Nice-Matin (Cannes)

Mélanie Serre

VEUT ALLER PLUS LOIN DANS LE NATUREL

- LUDOVIC MERCIER lmercier@nicematin.fr Elsa, au Monte-carlo Beach (avenue Princesseg­race), à Roquebrune-cap-martin. Tél. 00.377.98.06.50.05.

Le restaurant Elsa, au Monte-carlo Beach, a abandonné la certificat­ion bio, par souci de cohérence. On a voulu en savoir plus sur la cheffe par qui tout est arrivé.

Le bio, c’est bien beau. Mais ça ne fait pas tout. C’est en substance le message de Mélanie Serre, la cheffe de l’elsa, le restaurant étoilé du Monte-carlo Beach, à Roquebrune-cap-martin. Depuis l’année dernière, c’est à elle que Danièle Garcelon, la directrice, a confié les clefs de la cuisine, et le bonheur des clients de sa table. Et le moins que l’on puisse dire, c’est qu’elle ne manque pas de caractère. « On a décidé d’arrêter le 100 % bio. C’était mon combat. C’est vrai que c’est très vendeur, mais c’est de plus en plus de contrainte­s, parfois au détriment de la qualité du produit. Certains produits ne sont pas disponible­s en bio en France et j’étais obligée d’aller les chercher à l’étranger. Je préfère travailler en local avec un paysan de talent, même s’il ne fait pas du bio, plutôt que de prendre des produits qui ont fait un long trajet. »

Car, depuis des années, l’elsa était certifié par Ecocert, qui impose des normes drastiques. Ça a même été le premier restaurant étoilé avec cette certificat­ion. Et ça a été un critère décisif pour la venue de Mélanie : « Je ne connaissai­s pas le travail dans un restaurant certifié. Je trouvais que c’était un challenge stimulant. Et comme je m’ennuie vite, ça a vraiment joué dans ma décision d’accepter ce poste. » Mais qui est celle qui a abattu cet atout, pourtant majeur, de ce prestigieu­x restaurant ?

De l’ardèche à Monaco

Si elle dit qu’elle ne connaissai­t pas les contrainte­s du bio, n’allez pas imaginer que Mélanie Serre est une Parisienne pure bitume. Pas du tout. Même si elle officie déjà dans un restaurant à Paris, le Louis Vins, c’est d’ardèche qu’elle vient. « C’est le seul départemen­t sans autoroute ni gare SNCF. Plus de chèvres que d’habitants, mais c’est un endroit magnifique pour grandir. Mes parents y vivent toujours et la première chose que je fais quand je rentre en Ardèche, c’est me coucher dans l’herbe. »

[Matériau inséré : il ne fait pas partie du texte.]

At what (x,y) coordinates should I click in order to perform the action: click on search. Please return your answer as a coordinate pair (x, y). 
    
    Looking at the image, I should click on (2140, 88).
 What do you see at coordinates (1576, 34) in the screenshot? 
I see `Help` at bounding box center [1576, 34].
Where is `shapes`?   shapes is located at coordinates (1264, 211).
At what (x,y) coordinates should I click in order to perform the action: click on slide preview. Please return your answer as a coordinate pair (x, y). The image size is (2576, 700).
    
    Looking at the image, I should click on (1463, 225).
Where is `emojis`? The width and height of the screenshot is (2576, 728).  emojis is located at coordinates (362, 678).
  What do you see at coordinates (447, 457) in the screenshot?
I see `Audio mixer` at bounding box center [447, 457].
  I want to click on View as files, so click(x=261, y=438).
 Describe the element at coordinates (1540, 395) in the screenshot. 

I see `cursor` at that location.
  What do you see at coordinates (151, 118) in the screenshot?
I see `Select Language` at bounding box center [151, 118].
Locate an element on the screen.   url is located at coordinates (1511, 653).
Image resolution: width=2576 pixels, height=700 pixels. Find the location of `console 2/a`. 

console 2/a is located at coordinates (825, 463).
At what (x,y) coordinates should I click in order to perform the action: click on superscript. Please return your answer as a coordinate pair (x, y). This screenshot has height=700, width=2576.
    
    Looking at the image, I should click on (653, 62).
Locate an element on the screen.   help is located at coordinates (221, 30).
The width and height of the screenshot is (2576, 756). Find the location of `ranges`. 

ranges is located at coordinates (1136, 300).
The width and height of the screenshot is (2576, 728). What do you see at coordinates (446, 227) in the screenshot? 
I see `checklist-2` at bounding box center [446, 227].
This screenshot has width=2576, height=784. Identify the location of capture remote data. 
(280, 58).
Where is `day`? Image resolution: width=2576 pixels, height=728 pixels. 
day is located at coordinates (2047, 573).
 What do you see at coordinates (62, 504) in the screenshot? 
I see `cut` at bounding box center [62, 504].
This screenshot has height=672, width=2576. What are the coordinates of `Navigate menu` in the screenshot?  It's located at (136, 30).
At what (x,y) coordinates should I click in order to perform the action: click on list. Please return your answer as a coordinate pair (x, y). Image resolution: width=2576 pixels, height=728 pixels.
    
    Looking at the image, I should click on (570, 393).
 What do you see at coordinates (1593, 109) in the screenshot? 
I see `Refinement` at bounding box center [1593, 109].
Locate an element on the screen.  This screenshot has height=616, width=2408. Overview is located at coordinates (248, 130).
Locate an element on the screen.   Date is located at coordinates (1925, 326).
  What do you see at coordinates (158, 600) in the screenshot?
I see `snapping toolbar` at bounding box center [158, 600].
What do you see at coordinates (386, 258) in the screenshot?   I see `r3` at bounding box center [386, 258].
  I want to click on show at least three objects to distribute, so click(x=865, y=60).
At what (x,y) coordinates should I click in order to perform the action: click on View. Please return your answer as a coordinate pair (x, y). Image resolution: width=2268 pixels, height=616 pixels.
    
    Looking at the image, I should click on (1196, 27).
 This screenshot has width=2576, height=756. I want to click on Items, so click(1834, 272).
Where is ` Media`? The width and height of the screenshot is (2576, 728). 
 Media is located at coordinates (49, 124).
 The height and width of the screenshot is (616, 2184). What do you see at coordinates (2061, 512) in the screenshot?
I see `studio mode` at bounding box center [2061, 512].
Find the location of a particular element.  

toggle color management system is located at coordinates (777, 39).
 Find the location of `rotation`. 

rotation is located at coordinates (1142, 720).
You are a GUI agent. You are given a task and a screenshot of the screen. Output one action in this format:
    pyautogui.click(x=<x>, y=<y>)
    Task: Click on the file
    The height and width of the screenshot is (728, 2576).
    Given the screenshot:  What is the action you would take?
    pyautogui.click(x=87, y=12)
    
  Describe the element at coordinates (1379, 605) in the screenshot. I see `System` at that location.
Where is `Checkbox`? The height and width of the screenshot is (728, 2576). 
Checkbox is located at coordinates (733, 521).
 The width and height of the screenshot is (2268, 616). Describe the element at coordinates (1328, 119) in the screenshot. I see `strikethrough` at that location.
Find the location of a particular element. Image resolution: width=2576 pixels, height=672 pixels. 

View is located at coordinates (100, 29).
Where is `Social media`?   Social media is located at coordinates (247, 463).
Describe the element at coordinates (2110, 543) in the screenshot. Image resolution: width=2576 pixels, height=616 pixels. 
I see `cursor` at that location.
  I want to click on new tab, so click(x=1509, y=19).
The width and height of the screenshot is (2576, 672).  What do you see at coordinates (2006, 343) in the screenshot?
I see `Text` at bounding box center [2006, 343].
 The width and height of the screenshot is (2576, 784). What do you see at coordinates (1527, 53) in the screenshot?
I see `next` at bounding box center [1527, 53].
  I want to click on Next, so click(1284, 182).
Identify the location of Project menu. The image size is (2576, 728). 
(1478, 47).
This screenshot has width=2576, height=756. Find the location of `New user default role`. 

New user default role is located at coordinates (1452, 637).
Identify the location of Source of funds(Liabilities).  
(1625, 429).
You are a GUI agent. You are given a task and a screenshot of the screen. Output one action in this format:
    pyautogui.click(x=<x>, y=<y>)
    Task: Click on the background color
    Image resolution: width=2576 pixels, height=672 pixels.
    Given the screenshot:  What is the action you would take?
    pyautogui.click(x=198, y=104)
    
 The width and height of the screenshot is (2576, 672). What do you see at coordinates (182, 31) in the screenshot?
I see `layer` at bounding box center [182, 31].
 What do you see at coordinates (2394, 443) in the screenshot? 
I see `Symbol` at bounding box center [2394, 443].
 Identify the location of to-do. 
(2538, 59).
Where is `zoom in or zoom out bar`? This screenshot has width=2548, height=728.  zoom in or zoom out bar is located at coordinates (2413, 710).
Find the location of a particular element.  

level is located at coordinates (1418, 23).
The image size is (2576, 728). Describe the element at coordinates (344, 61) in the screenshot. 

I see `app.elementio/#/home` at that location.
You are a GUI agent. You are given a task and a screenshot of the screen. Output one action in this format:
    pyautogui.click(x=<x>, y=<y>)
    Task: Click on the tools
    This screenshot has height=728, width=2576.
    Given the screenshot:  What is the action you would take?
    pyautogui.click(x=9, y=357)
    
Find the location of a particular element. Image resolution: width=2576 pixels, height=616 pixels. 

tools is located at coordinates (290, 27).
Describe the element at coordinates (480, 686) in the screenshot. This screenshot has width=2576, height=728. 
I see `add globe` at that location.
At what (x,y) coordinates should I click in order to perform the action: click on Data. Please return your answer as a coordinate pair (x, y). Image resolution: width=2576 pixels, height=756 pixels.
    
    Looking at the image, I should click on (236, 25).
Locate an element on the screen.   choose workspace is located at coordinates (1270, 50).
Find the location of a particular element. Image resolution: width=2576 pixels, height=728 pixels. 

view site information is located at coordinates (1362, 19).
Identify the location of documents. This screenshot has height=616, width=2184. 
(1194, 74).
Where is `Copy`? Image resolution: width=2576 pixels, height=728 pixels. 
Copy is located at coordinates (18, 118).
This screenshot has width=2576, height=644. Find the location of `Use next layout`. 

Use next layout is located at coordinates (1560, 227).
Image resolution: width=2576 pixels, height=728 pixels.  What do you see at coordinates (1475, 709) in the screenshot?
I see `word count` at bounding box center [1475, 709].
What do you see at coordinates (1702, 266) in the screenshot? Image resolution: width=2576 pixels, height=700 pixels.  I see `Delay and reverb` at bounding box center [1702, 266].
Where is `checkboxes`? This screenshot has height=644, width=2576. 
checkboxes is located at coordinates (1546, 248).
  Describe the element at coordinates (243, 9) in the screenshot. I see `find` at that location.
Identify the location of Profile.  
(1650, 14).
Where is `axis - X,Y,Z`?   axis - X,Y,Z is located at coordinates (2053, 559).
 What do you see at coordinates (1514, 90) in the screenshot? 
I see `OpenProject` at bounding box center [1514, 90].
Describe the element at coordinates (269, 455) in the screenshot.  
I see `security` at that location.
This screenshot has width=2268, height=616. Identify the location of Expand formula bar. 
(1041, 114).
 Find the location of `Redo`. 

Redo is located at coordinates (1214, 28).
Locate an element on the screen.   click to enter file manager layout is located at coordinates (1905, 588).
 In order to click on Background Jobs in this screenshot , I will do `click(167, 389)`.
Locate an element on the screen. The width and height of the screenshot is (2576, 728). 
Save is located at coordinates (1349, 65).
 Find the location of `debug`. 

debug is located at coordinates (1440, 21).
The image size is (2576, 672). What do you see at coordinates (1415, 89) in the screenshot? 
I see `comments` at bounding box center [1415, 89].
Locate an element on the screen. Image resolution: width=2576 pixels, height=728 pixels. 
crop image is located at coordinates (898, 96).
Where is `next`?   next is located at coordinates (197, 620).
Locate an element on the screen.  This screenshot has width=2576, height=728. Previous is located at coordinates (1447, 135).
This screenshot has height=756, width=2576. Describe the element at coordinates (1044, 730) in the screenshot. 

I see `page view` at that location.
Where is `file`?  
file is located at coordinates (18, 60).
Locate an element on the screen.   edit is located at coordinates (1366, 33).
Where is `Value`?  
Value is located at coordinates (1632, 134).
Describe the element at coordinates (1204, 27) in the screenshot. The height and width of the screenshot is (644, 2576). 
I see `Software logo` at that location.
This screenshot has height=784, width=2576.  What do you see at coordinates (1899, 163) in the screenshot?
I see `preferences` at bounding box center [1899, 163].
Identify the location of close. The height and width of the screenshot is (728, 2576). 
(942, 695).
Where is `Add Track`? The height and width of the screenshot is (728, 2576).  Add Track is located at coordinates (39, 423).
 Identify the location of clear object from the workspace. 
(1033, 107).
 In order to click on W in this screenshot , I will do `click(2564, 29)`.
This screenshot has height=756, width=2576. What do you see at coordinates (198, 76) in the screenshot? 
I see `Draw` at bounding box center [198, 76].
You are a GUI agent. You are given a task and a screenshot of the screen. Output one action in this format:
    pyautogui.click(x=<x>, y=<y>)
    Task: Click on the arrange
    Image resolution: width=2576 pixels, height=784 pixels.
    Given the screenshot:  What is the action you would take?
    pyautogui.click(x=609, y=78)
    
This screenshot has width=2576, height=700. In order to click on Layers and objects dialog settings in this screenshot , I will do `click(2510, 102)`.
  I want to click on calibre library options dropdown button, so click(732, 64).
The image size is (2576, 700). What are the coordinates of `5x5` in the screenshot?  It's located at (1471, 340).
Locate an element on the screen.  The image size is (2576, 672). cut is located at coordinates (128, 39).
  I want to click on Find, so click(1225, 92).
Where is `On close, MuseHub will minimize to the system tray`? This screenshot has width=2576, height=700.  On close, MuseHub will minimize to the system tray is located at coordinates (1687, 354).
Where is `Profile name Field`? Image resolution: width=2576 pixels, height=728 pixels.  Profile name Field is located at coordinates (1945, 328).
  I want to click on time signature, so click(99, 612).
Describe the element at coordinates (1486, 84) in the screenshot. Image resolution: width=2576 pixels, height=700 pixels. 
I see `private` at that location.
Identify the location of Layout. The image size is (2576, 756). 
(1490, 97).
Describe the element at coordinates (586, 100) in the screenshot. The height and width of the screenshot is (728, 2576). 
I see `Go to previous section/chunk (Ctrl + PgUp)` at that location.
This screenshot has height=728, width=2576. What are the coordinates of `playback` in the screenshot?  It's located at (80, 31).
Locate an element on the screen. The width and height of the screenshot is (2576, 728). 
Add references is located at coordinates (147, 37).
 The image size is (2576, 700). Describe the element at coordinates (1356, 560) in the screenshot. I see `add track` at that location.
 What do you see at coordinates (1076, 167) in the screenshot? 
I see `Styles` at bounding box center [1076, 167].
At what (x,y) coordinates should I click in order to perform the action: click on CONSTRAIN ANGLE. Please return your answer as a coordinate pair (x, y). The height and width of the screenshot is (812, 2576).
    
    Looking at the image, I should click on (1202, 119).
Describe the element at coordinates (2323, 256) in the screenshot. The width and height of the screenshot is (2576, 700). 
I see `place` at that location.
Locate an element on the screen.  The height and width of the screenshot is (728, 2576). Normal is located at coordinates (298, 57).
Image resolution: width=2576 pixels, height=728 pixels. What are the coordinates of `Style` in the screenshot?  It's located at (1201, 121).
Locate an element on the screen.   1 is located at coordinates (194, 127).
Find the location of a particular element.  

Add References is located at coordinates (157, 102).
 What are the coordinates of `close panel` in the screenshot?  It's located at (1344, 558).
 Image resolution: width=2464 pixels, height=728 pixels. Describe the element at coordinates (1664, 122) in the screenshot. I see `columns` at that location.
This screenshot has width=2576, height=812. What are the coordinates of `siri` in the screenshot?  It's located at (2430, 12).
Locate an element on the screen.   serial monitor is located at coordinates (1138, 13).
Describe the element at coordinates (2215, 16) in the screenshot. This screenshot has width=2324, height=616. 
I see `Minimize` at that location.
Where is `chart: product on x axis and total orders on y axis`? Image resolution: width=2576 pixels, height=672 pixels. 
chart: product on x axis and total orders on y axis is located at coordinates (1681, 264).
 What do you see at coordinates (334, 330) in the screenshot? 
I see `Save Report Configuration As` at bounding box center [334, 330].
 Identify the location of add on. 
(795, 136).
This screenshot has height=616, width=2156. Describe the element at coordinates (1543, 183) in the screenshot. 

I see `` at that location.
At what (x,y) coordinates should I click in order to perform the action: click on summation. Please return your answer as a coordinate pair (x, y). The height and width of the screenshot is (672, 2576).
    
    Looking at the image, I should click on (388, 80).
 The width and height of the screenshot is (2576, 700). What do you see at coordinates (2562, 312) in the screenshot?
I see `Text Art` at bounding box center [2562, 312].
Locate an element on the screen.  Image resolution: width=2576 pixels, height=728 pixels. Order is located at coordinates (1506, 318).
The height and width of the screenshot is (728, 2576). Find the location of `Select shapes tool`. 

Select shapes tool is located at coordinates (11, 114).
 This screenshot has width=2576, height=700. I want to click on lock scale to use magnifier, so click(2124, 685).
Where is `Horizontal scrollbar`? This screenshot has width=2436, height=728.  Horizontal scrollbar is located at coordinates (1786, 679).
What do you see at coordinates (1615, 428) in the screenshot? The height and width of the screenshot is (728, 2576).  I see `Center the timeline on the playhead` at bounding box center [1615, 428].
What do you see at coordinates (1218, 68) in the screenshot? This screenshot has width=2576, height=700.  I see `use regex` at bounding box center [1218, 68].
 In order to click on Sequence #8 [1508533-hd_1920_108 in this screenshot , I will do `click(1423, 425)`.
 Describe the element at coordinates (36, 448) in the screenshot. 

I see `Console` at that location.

Si elle se définit comme une femme de la campagne, elle a plusieurs facettes : « Je sais m’adapter très rapidement et je me sens vite chez moi. On sait qu’on est à la maison grâce aux gens qui nous entourent, pas grâce au lieu. »

À Monaco, elle n’est pas dépaysée, puisqu’elle avait passé quelques années au Métropole, aux côtés de Christophe Cussac. C’est là qu’elle rencontre Joël Robuchon, qui fera d’elle la première cheffe du groupe. Une expérience enrichissa­nte, mais épuisante : «Çaa été difficile de n’être toujours entourée que d’hommes, je devais en permanence justifier pourquoi j’avais eu ce poste, plutôt qu’un homme. » Mélanie ne croit pas au conflit, alors elle met les bouchées doubles. « Je crois que le respect s’obtient par le travail. En étant la première le matin et la dernière le soir. »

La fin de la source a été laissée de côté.